On our right centre, where the men had stood for days a very heavy bombardment, the troops were very loth to fall back. Some of the men left insulting messages addressed to the “Germs,” as they call them, pinned on to the trenches. One man was seen going round “tidying up” his section of trench, “just to leave things clean for the Germs,” as he naïvely explained!

The enemy did not let us remain in peace for long. After a few days’ shelling, during which it was observed that his 6-inch howitzers were “registering,” at 5.30 on the morning of May 8, he made a sledgehammer attempt to smash in the front of the 5th Corps. He started as usual with a terrific bombardment from north of Passchendaele and from Zonnebeke, which gradually concentrated on the front of the 28th Division between north and south of Frezemberg.

The General commanding this division told me that it was the most terrible bombardment he had ever listened to. The German shooting was marvellously accurate, and their guns simply wiped out our trench line. “This fire,” in the blunt phrase of Sir John French’s despatch, “completely obliterated the trenches and caused enormous losses.”

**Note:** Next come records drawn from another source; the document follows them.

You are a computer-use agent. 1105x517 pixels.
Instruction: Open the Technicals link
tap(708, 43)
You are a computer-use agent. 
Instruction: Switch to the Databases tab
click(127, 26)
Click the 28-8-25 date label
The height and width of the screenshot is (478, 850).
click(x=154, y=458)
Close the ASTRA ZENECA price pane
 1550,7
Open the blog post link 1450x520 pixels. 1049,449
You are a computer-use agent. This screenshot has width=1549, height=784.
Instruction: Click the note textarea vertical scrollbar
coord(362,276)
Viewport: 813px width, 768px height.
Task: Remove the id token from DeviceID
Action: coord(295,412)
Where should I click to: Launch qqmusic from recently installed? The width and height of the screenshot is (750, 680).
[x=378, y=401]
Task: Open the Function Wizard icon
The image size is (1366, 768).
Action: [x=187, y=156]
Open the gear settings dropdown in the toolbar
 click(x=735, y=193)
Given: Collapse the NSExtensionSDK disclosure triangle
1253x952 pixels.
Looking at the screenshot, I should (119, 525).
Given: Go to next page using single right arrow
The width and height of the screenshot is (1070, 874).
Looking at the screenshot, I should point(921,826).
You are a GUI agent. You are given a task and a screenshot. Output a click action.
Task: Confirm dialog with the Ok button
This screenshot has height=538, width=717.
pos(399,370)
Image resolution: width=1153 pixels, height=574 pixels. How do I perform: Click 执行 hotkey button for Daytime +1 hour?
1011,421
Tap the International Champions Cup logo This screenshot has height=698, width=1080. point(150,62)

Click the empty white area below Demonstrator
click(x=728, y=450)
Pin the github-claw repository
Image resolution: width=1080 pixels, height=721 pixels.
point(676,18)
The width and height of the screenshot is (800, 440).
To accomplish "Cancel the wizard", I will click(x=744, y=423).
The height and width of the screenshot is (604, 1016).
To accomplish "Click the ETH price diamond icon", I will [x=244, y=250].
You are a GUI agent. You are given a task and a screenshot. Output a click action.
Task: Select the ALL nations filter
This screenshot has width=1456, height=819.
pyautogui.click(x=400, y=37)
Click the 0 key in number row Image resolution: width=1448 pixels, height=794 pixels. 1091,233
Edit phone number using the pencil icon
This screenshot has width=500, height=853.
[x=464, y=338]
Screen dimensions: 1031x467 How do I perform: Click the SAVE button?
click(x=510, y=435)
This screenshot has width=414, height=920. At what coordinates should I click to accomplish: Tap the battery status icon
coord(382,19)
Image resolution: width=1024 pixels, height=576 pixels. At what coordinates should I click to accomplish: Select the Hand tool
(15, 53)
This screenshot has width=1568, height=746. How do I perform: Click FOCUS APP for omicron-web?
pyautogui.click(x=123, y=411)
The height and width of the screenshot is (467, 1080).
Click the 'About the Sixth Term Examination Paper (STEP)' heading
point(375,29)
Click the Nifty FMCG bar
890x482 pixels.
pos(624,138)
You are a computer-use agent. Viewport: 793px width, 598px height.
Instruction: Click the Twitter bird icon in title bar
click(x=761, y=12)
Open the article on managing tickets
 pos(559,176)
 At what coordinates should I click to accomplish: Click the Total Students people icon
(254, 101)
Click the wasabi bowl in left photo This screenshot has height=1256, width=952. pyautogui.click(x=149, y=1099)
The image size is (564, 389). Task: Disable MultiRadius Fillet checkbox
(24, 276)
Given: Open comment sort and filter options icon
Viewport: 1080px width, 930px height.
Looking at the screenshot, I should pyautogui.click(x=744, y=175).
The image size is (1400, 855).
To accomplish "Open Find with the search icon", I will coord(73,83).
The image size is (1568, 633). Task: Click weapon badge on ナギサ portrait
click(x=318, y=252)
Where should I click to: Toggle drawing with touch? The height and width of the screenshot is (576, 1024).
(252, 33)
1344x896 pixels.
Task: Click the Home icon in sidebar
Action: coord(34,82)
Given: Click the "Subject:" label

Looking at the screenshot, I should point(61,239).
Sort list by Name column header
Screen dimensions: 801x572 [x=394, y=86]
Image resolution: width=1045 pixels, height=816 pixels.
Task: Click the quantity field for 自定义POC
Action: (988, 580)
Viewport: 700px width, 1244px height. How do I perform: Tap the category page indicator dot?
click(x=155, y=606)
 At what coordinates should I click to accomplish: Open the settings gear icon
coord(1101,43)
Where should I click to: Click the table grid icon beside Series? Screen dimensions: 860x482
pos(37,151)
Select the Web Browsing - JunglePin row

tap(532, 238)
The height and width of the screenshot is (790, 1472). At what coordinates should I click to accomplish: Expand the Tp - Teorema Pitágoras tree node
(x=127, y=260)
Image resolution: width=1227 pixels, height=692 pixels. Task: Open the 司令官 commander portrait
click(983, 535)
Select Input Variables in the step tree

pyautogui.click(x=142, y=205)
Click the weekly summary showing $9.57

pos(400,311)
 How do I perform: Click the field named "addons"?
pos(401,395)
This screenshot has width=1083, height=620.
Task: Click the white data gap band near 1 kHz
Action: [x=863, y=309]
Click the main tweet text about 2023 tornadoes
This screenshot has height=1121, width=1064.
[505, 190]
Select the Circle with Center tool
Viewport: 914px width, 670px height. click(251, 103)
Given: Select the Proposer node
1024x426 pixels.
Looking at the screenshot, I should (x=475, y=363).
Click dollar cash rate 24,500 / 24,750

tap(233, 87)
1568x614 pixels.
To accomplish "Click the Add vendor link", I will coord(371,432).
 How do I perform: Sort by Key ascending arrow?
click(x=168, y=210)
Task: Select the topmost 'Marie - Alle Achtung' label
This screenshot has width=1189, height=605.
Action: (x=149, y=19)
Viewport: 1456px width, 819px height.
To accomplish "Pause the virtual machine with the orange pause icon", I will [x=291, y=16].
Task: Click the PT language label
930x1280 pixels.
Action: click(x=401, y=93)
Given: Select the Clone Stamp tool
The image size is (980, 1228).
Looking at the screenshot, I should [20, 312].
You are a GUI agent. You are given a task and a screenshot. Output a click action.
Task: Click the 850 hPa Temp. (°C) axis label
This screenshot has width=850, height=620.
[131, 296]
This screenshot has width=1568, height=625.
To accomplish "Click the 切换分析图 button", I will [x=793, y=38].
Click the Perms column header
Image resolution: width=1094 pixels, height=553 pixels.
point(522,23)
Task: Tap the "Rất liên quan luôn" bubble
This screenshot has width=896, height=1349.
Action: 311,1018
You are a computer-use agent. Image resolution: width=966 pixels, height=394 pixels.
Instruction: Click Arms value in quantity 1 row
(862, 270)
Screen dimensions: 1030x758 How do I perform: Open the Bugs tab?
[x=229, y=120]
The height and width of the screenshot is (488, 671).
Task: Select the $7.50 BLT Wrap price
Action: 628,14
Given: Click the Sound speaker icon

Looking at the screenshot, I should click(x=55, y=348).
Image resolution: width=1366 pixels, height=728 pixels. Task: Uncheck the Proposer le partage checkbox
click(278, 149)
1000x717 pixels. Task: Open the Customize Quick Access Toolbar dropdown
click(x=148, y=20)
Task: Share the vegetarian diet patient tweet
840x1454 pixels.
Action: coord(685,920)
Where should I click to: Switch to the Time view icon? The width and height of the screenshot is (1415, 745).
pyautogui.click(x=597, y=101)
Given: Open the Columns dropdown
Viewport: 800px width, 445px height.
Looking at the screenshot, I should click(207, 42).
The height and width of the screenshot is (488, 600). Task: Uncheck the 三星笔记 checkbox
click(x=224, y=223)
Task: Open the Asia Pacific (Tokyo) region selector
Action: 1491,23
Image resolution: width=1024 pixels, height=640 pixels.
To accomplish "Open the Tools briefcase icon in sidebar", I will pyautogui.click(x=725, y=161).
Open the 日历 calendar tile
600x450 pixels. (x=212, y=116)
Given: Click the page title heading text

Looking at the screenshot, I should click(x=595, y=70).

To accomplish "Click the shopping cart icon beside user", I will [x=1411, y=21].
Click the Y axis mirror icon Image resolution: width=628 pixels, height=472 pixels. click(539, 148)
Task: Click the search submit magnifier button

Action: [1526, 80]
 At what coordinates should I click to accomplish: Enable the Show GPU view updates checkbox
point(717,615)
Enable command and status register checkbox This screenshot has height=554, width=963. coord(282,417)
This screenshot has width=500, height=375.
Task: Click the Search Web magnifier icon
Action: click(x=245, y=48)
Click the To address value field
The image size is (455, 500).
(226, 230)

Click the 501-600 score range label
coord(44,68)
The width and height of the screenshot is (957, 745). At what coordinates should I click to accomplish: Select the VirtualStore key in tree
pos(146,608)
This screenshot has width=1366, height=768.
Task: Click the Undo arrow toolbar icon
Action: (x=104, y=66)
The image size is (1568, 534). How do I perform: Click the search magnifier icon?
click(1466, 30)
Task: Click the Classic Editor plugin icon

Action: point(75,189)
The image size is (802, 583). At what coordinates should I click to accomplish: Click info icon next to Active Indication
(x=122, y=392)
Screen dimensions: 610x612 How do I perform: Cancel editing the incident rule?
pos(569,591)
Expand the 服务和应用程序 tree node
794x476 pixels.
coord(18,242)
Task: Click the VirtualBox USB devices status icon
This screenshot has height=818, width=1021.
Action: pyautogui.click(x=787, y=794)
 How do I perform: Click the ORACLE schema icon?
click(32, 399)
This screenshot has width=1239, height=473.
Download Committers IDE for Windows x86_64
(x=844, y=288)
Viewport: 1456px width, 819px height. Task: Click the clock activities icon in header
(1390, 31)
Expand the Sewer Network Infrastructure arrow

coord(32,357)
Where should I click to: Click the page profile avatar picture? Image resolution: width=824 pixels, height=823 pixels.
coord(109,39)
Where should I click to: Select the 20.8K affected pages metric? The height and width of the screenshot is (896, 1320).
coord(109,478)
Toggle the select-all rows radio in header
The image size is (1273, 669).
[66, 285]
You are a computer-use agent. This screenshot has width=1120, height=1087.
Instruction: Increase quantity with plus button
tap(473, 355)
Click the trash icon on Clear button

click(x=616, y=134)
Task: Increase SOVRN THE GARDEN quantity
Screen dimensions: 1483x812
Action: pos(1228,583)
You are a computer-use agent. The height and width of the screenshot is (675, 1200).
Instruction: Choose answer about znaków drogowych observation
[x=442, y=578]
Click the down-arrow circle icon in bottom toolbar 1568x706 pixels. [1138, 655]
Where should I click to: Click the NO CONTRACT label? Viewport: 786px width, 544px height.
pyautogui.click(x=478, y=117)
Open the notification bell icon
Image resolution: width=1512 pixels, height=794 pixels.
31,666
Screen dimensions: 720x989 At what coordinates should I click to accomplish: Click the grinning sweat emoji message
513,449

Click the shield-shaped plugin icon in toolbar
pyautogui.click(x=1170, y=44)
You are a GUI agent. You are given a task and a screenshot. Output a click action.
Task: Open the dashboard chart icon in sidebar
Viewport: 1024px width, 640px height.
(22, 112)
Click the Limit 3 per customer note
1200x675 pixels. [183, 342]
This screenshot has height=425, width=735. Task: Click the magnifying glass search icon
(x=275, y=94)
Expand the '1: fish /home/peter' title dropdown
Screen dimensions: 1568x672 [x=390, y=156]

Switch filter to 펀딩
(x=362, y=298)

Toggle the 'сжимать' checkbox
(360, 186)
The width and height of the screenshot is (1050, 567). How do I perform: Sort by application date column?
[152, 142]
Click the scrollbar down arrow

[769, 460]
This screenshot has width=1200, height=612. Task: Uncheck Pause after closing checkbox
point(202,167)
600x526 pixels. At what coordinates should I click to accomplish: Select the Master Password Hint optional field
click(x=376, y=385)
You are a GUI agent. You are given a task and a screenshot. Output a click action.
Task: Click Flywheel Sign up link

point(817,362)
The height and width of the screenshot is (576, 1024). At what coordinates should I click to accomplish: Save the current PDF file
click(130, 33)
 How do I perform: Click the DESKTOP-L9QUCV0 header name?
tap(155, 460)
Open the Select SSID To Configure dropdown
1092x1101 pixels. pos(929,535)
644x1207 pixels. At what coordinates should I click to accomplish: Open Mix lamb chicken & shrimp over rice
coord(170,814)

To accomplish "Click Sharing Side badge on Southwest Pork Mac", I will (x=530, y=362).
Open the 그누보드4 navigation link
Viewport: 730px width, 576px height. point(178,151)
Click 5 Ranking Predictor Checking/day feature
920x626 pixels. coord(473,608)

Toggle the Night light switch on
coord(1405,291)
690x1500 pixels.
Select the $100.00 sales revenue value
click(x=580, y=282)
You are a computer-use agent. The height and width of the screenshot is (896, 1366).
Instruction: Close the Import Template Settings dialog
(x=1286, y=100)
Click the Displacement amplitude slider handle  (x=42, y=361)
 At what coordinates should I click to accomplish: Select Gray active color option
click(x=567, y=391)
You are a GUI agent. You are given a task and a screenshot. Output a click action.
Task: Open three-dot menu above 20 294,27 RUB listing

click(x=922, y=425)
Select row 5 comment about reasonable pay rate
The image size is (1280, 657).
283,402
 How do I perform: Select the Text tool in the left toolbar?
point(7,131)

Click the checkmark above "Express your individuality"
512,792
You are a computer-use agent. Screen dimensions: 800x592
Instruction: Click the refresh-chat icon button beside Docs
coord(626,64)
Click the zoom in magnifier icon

It was an awful ordeal. The men who came out of it alive told me in awed voices that the shelling was like machine-gun fire, an incessant rain of high-explosive shells that fairly plastered the whole of the ground. The din was ear-splitting, the earth trembled, the air was unbreathable with the fumes from the explosives, and in the space of a minute or two the trenches were reduced to broken heaps of rubbish crowded with dead and wounded men. At one place a trench became impassable with the dead, so the survivors filled it in and planted a cross on top—surely the finest grave for a soldier!

A heavy infantry attack followed the bombardment. It was too much for our men. Some battalions had been for a fortnight in the firing-line without the chance of a wash (“A lick and a promise was all the cleaning up we did,” a Colonel of one of these battalions said to me afterwards, “and, by Jove! it was a long promise”), with a scant supply of drinking-water, and salt beef and hard biscuit the only food. Most wires were cut, and the only connection between the firing-line and the Brigade Headquarters in many cases was by orderly. The gallantry of the despatch-bearers in these terrible days was beyond all praise. They were shot down by the dozen, but there were never lacking volunteers “to have a shot” at getting through when no word had come back from the last man sent back.